As Utena duels the Student Council members, she gets swept up in a vast conspiracy involving her own past, her evolving feelings for Anthy, a mysterious organization called End of the World and, eventually, powers beyond the mortal realm.
Although the first arc of the show is a bit dull, Utena slowly lets viewers in on the game it's playing: setting up a world full of stereotypical fairy tale trappings in order to subvert them. Susan J. Napier --- who I brought up in the column on Akira --- wrote that Utena "uses the trappings of fairy tales (the castle, the prince) and more traditional shōjo manga (beautiful girls and boys, romantic intrigue) to critique the illusions they offer." The end result is a show that's as redefining towards its genre as Neon Genesis Evangelion was to mecha (though honestly Utena is much more coherent).
That critique Napier mentions is even more obvious in 1999's Adolescence of Utena, which is more sexually explicit in addition to being, well... weird. How weird? At one point, Utena turns into a car. Like, literally, turns into a bright pink car. And she goes through a giant car wash that is, in part, a pair of giant breasts. I saw this movie at a 24-hour anime marathon in college and I thought I was hallucinating.
Bottom line: don't watch Adolescence without watching the anime first. It will not make even a shred of sense otherwise.
Anyway, despite its dated appearance, Utena is still a show well worth diving into. Ikuhara and Enokido both worked on the original Sailor Moon anime, so they know how to deliver good action and story on a tight budget. Couple that with a lovely classical/prog soundtrack from Shinkichi Mitsumune and legendary film composer J.A. Seazer (who composed the themes for the various duels) and some gorgeous backgrounds and visuals, and you see why this show has influenced everything from Code Geass to Steven Universe. Well worth getting lost in. This is a good year for it too, as Nozomi Entertainment plans to re-release the series on Blu-Ray this year.
While most of the series we've talked about in this column had the manga begin after the show or just before, Revolutionary Girl Utena, written and drawn by Chiho Saito (the sole female member of Be-Papas), began in 1996, a full year before the anime. Running in the monthly magazine Ciao, the manga stands at just five volumes (with an additional one adapting Adolescence).

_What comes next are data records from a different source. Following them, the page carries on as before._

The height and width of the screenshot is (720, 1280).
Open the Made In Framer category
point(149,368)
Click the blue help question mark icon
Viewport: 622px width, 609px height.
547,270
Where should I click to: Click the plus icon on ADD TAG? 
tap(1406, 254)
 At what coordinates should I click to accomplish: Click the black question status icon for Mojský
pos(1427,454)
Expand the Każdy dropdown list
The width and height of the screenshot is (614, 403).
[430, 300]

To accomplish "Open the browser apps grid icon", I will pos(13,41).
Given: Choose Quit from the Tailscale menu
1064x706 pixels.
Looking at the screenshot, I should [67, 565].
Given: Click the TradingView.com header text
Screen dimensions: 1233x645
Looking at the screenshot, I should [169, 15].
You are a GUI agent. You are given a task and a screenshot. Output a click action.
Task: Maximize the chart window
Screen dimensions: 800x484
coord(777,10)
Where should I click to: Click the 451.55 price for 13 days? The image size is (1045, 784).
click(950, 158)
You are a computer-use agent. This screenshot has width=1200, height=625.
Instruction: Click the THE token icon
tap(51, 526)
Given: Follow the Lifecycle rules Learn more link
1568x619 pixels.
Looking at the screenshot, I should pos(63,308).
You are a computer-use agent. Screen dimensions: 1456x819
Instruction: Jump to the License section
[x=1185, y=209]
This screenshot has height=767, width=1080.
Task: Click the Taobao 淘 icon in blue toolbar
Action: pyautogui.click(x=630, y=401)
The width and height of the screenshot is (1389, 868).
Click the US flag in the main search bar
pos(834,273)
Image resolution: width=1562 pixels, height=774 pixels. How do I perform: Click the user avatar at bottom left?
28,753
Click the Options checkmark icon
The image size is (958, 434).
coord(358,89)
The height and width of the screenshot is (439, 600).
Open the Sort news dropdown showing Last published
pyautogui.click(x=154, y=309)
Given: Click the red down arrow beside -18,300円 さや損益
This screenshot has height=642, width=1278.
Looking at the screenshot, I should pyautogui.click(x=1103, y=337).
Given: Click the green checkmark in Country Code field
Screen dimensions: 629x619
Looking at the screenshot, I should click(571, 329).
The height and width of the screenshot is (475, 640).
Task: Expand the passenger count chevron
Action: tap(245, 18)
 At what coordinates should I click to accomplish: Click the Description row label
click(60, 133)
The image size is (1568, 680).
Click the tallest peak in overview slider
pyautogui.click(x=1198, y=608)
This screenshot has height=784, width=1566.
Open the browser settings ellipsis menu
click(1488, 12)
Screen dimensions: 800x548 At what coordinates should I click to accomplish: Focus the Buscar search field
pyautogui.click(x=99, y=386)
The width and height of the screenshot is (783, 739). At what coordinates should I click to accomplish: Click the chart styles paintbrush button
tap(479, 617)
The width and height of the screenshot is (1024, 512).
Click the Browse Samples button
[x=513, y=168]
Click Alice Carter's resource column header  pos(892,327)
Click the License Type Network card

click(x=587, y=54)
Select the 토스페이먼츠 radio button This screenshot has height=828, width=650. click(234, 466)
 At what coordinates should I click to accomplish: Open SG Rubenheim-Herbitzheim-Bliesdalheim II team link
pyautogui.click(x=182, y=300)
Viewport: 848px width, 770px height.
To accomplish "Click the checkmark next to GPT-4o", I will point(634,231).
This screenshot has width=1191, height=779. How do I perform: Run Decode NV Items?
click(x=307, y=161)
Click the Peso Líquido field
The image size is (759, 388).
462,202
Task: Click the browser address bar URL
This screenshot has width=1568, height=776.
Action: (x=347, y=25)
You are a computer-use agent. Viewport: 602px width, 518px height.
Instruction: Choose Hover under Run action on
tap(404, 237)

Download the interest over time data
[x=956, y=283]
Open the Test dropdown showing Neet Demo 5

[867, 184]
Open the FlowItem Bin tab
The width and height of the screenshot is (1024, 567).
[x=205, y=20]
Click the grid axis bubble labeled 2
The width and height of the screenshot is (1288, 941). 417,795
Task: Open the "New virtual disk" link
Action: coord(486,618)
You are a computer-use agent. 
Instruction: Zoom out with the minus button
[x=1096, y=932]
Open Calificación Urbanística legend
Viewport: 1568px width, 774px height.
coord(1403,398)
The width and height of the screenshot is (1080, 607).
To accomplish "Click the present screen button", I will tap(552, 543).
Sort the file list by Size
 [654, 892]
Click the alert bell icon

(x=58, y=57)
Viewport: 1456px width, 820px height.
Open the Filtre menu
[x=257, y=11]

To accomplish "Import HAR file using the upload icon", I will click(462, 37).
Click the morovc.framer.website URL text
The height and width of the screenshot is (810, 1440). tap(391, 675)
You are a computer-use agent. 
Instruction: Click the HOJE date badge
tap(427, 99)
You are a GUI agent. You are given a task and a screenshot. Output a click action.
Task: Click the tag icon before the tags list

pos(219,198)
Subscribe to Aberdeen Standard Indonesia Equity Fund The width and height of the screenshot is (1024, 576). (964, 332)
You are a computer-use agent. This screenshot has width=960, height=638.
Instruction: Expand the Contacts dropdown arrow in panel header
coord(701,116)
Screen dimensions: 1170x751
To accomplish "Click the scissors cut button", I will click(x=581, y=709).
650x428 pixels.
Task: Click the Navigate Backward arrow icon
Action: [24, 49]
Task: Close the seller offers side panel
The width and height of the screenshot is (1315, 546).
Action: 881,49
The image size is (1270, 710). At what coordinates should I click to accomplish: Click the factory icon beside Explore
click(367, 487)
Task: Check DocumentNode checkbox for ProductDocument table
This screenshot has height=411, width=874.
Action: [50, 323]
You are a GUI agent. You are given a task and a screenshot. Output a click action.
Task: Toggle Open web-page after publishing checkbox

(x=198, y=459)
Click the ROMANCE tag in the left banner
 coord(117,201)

Saito's art reads like a less complex version of Naoko Takeuchi's. It very much has the same aesthetic as Sailor Moon and a thousand other shojo titles, which helps make it an easy read. Even with some confounding layouts and battle scenes that are hard to follow if you're not used to this style, it's generally comprehensible.
A couple of notes on the series' English publication by Viz. First, the cover design. Viz released Utena in 2000, and the volume covers look very similar to manga volumes put out by Shogakukan and Shueisha, the two Japanese publishing giants that own Viz. I'm not sure if this was standard back then, and I get why the market moved away from these covers but still, they're pretty neat.
Second, the collected volumes don't have chapter breaks. Instead, the page count is split between the main story and side stories collected towards the back. This is a pretty smart way to present things actually --- after some of the crazy twists Utena goes to, it's nice to break things up with something about Chu-Chu, Anthy's cute monkey sidekick.
The manga tones down the relationship between Utena and Anthy, but the queerness of it all is still there. It's a quick read and absolutely worth reading if you want to read a shojo story with a bit more bite and edge to it.
Bottom line is, while it looks real dated to modern eyes, both versions of Utena are worth exploring. The ultimate conclusion of both means you get to join a critical conversation that anime fandom has been having since the late '90s!
Revolutionary Girl Utena is streaming on Hulu and is available on DVD from Nozumi Entertainment. The manga is available in print from retailers and your local library.